Qu'il se soit agi de santé physique,
d'énergie morale, de directions
données d'une façon vraiment
merveilleuse, d'erreurs et de dangers à
éviter, d'hostilité vaincue, de
nourriture envoyée au moment même du
besoin, en un mot de tout ce qui constitue ma vie
et mon service, je puis attester, avec une
reconnaissance souvent accompagnée de
surprise, que je crois que Dieu répond
à la prière. Je sais que Dieu
répond à la prière.
« Durant des années et
des années, alors que j'étais seule,
loin de tout secours humain, j'ai vu que Dieu
répond à la prière. Que l'on
soulève à ce sujet des objections de
quelque genre qu'elles soient, je ne m'en mets
point en souci. La réponse à la
prière est l'atmosphère même
dans laquelle je vis ; c'est l'air que je
respire ; c'est ce qui fait ma vie heureuse,
libre, valant mille et mille fois la peine
d'être vécue. Voilà le seul
témoignage que je puisse vous
donner.
« En ce moment je suis assise
sur un tronc d'arbre renversé ; je suis
seule avec les indigènes ; mes enfants,
dont l'existence même est une preuve que Dieu
répond à la prière,
travaillent autour de moi. Des indigènes
passent en foule sur la route se
rendant à des
palabres ; je suis en pleine paix, bien que
loin de mon pays et dans de si étranges
conditions, parce que je sais que Dieu
répond à la prière. En ce
moment nous sommes à court de nourriture.
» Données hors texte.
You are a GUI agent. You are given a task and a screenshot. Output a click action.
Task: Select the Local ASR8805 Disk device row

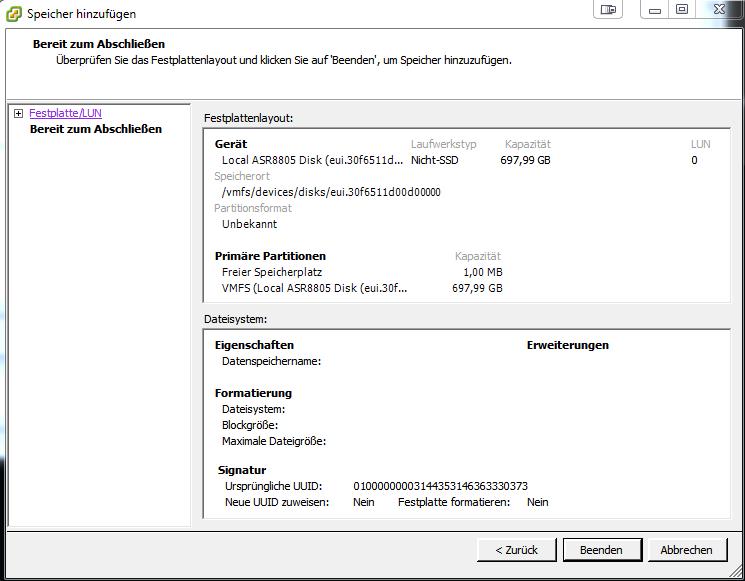tap(312, 160)
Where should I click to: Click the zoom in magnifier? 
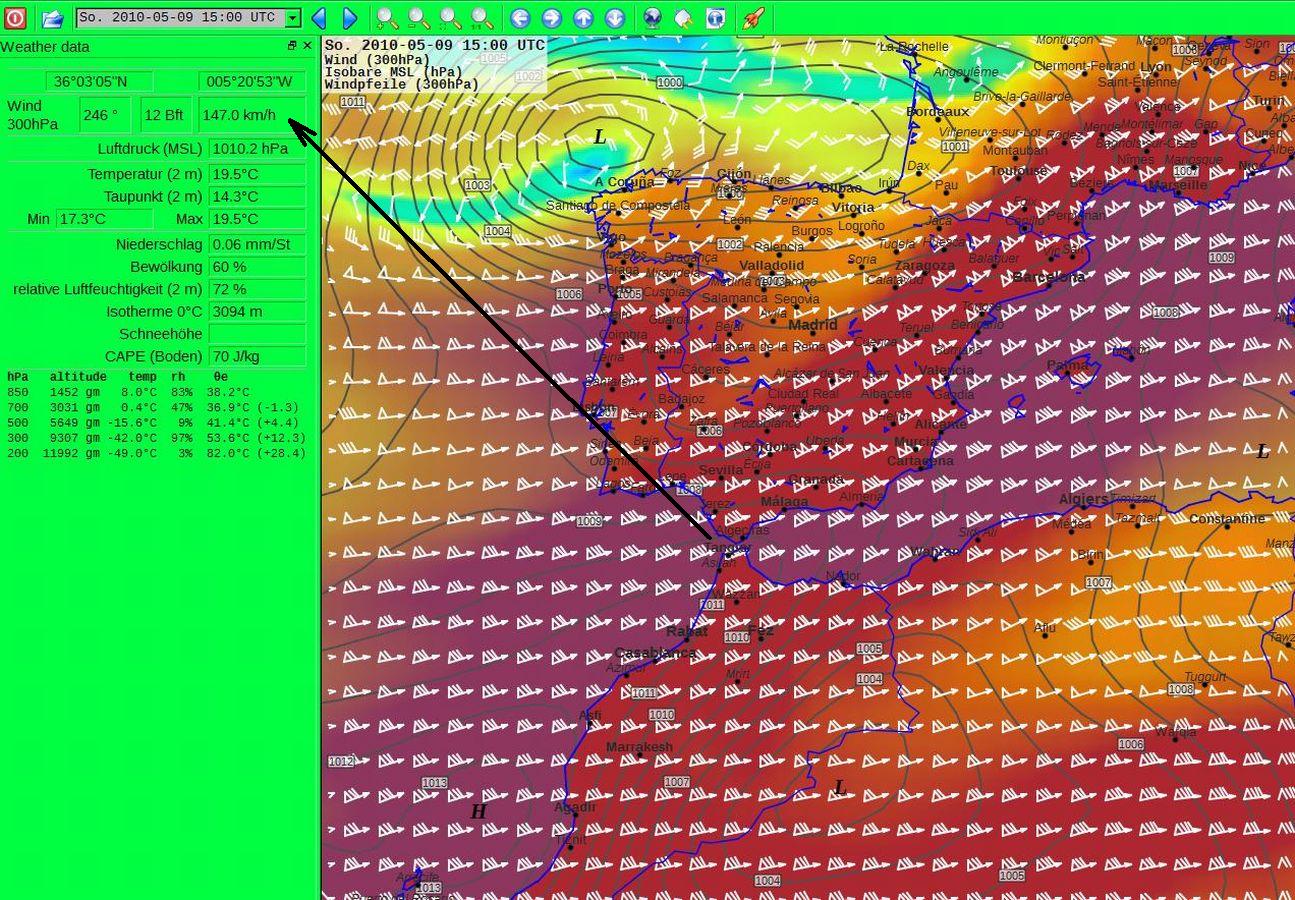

Nous vivons au jour le jour ; nous n'avons que
le nécessaire pour le repas
d'aujourd'hui ; mais je sais que nous serons
nourris, car Dieu répond à la
prière ».
Mais Ma se rendait aisément
compte que l'exaucement de la prière avait
des conditions, et que tout dépendait
à cet égard de ce qu'étaient
les rapports entre la terre et le ciel, autrement
dit, entre celui qui priait et Celui auquel
s'adressait sa prière. Pour elle, la
prière ressemblait à la transmission
d'un message par la télégraphie sans
fil.
« De notre puissance de
réceptivité dépend notre
capacité de recevoir ce que Dieu veut nous
communiquer, disait-elle. Il faut maintenir nos
récepteurs en parfait état,
prêts à répondre au premier
contact. Sans cela, les ondes aériennes
peuvent être agitées et vibrer sous
l'influence du message qu'elles portent, mais c'est
en vain, et le message n'arrive pas à
l'esprit, encore moins à
l'âme. »
Et Ma savait également que toute
prière n'est pas digne d'être
exaucée.
Elle avait une foi implicite dans la
prière d'intercession. « La
prière, disait-elle, est l'instrument le
plus efficace que Dieu ait mis entre nos mains.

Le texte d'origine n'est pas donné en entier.